It may not be fair to judge a television series by the first episode, but the first of the Doctor Blake Mysteries, Still Waters shows little promise. The series is supposedly set in the 1950's, but other than some old cars and blaring rock 'n' roll music, little is done to create the effect of the period. The exterior of the doctor's house looks like a 1980's style, and his own style is as politically correct as your most woodenly doctrinaire feminist school teacher. None of the actors, the director, or the script writers have any feel for the period.
Leading man Craig McLachlan in particular is not up to the role of Doctor Blake. He is supposed to be a WWII veteran, who was interned in a Japanese prison camp and has also suffered the loss of his wife and child in the war. But pretty boy, male model type McLachlan is simply too much the soft and comfortable looking Gen-X yuppie for us to believe he has ever had it rough. He doesn't really have much help the way his character is written.
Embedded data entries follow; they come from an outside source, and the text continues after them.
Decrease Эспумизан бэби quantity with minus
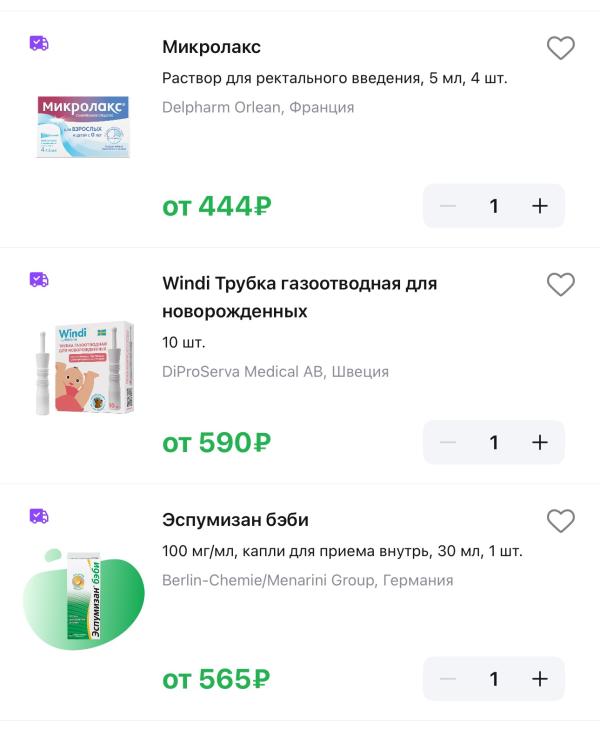The image size is (600, 735). (448, 679)
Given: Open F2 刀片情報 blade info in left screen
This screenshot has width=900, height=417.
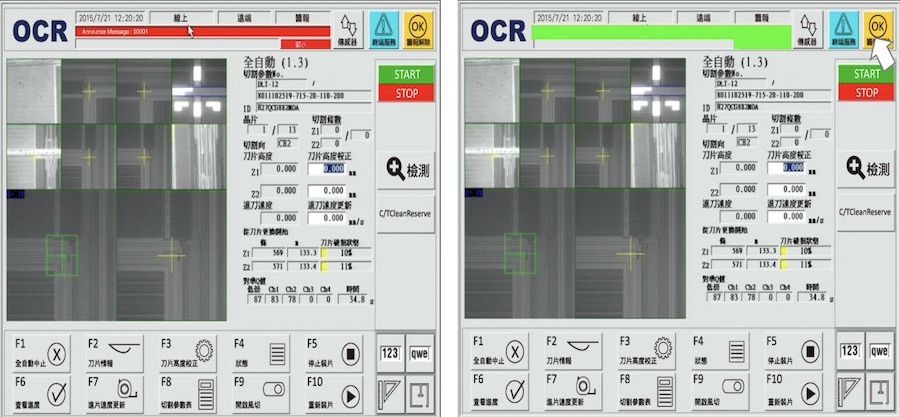Looking at the screenshot, I should (114, 353).
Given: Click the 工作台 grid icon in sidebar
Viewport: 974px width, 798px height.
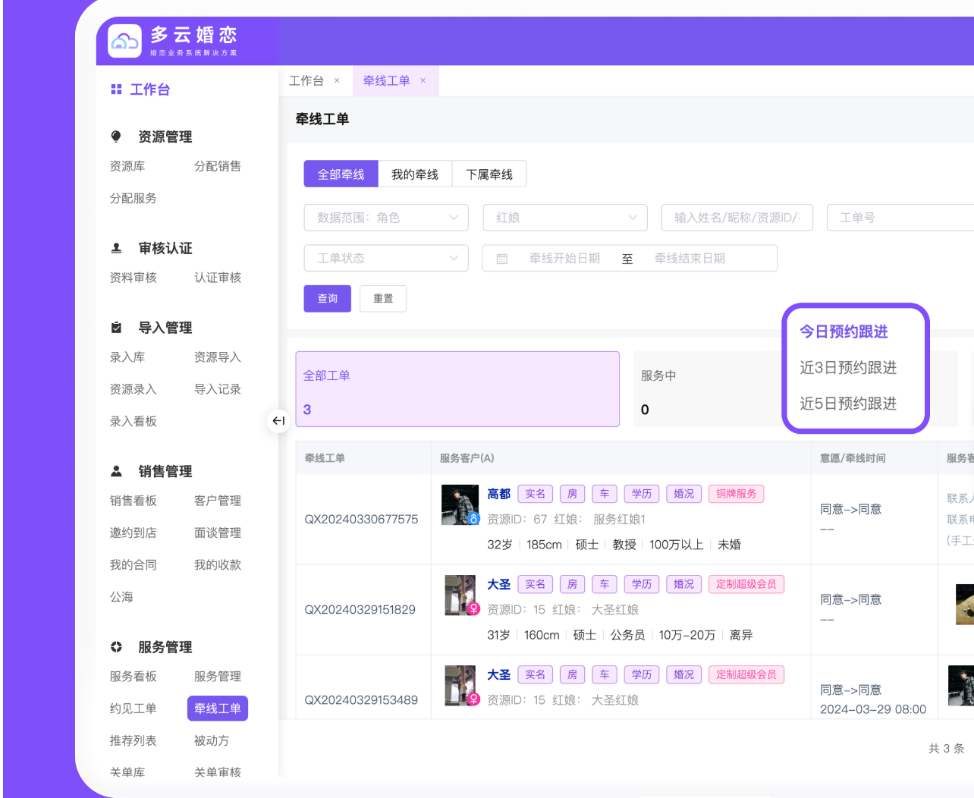Looking at the screenshot, I should tap(116, 90).
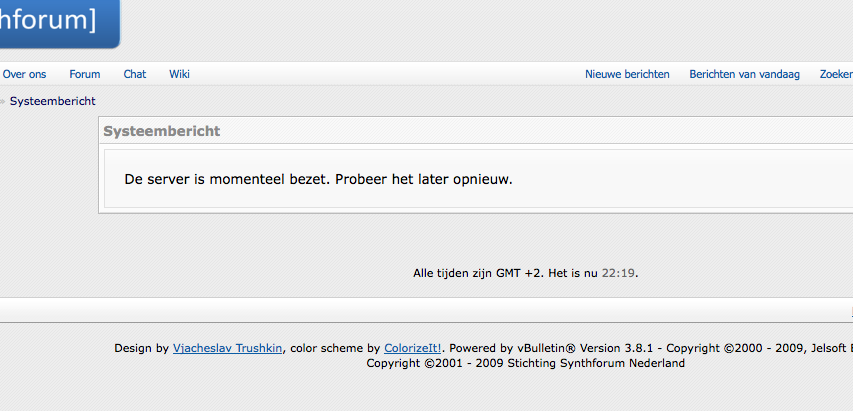Open the Vjacheslav Trushkin designer link

(227, 348)
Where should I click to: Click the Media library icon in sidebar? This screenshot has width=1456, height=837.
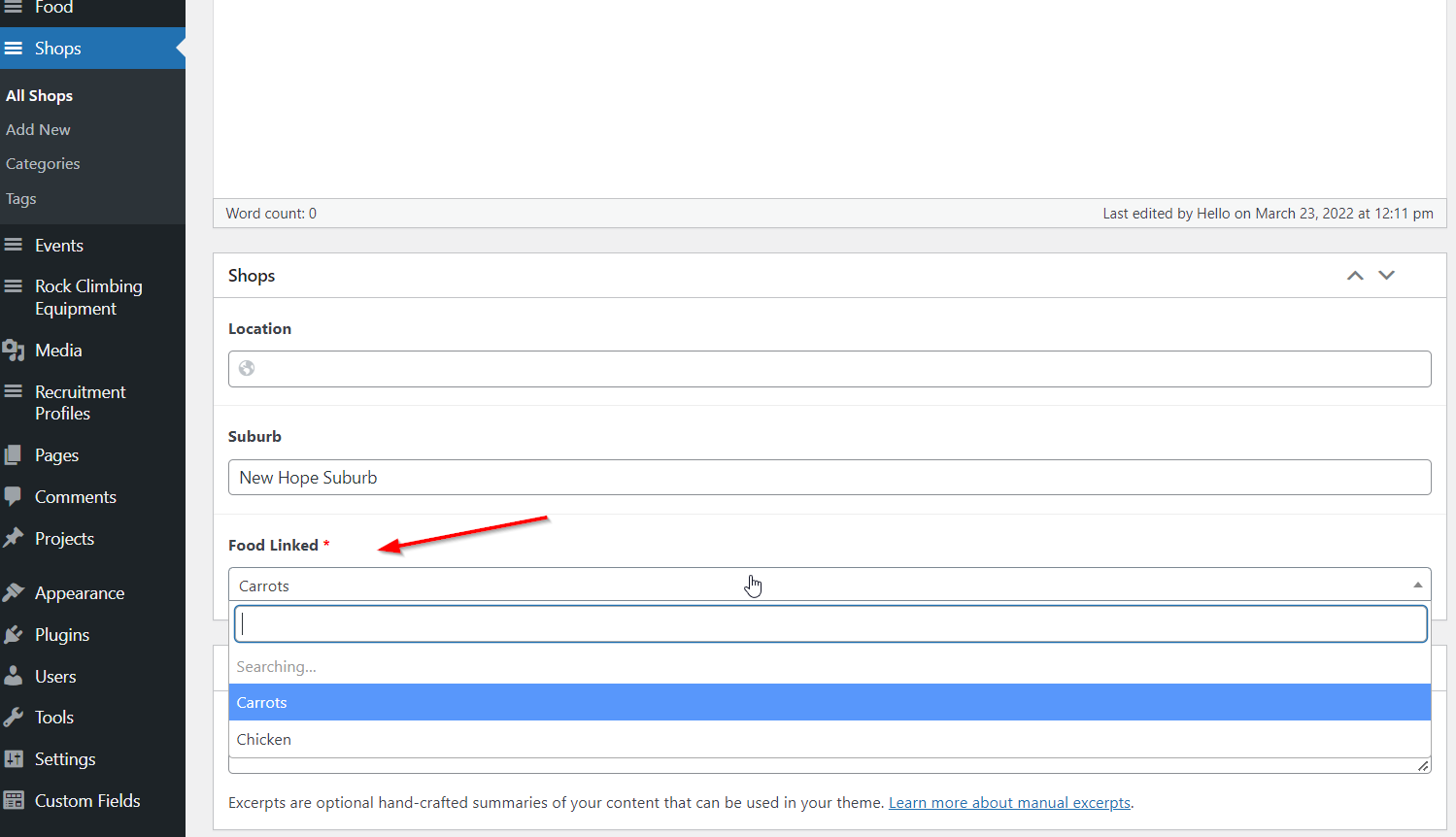click(x=14, y=351)
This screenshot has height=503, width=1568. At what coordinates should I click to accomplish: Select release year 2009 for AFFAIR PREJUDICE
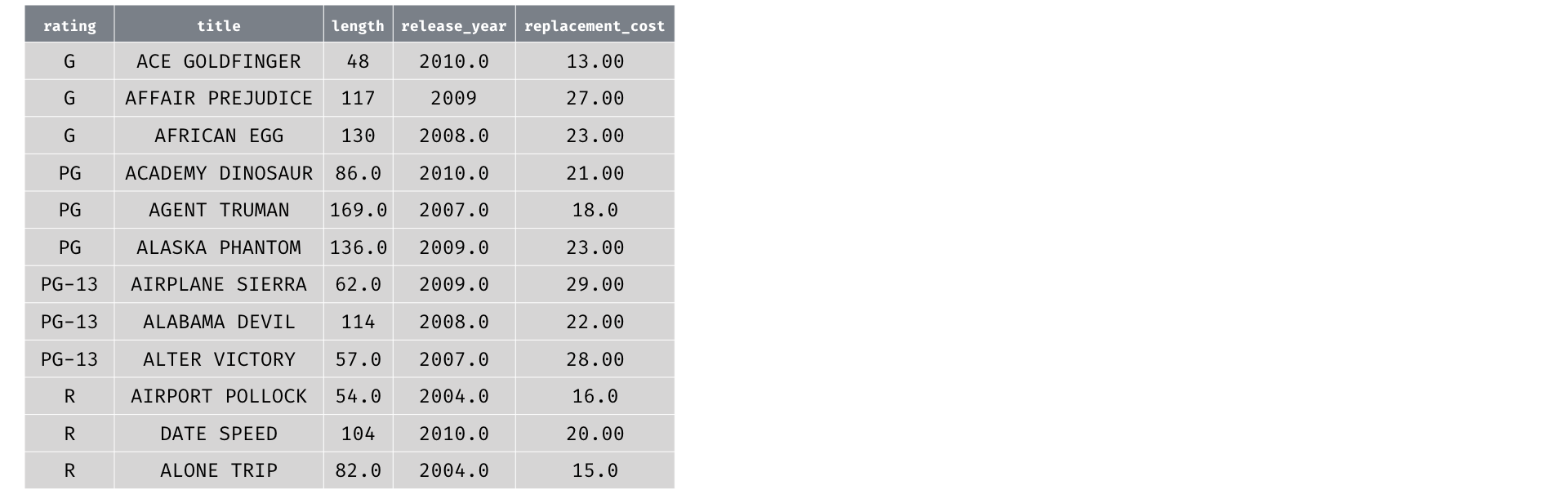[454, 98]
Doctor Blake is an insufferable prig, way ahead of his time and, oh, so superior to the other men of his association in his modernist views.. In fact the entire show is eaten up with socialist politically correct viewpoint. Director and writer should have heeded Louis B. Mayer's warning, "If you have a message, call Western Union."
The mystery itself is so elementary that even the greenest tyro at watching mysteries will easily deduce who done it. Especially since the culprit is broadly tar-brushed with the most one-dimensional unsympathetic treatment. Doctor Blake has only to be a little smarter than the dumbest of the cops to solve this one.
The Doctor Blake Mysteries: Still Waters is draggy, uninspired, sappy, heavy-handed, and unfaithful to its period setting, Only for the most desperate of insomniacs, zonked-out Gen-Xers, and brain-dead Millennials. Others should avoid it as if it were a kid with chicken pox.